Aim of the exercise -> Rewrite each line of the data from the one containing "Connect (466, 22)" down to the end, keeping its text and offsetting every coordinate in the answers by -75.

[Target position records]
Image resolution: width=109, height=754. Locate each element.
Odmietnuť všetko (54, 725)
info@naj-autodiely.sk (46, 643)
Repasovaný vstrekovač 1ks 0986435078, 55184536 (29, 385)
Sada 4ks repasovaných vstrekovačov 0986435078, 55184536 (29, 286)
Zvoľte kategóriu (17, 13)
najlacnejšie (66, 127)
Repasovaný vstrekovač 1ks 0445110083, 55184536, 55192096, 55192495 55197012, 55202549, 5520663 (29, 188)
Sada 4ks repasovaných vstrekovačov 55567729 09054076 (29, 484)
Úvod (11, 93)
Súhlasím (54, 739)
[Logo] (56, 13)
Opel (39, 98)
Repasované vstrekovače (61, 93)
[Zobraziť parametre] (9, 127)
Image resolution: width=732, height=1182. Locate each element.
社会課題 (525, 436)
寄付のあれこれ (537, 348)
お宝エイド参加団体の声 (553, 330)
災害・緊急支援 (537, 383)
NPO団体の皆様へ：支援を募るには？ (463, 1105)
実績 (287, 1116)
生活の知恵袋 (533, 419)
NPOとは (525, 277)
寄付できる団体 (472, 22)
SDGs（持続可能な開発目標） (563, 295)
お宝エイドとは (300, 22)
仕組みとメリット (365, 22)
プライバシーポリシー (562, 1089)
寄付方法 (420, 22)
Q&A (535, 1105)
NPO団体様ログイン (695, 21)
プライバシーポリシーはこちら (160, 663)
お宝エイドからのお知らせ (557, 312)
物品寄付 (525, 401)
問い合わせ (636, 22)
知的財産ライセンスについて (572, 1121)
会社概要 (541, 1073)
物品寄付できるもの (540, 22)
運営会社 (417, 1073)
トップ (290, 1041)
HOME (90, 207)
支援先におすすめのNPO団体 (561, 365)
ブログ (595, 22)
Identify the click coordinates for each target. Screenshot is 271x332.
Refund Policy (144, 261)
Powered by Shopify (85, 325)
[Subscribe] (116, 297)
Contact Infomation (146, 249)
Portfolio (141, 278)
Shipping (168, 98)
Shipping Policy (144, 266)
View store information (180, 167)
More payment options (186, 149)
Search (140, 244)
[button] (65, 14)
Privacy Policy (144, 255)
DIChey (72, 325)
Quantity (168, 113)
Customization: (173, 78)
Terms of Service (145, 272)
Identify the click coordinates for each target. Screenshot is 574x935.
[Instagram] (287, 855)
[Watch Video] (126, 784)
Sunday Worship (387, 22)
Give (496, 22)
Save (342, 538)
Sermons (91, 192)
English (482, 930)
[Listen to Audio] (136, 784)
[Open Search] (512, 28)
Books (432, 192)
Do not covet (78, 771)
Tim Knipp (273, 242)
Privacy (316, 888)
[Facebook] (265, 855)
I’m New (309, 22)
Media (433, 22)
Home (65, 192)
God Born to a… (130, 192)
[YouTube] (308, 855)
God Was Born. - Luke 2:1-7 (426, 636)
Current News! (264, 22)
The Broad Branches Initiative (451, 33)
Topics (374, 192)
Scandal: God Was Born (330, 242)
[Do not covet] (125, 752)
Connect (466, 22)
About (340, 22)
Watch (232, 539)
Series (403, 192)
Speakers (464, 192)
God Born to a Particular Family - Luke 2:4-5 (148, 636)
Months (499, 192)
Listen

The response ->
Connect (391, -53)
About (265, -53)
Watch (157, 464)
Series (328, 117)
Speakers (389, 117)
God Born to a Particular Family - Luke 2:4-5 (73, 561)
Months (424, 117)
Listen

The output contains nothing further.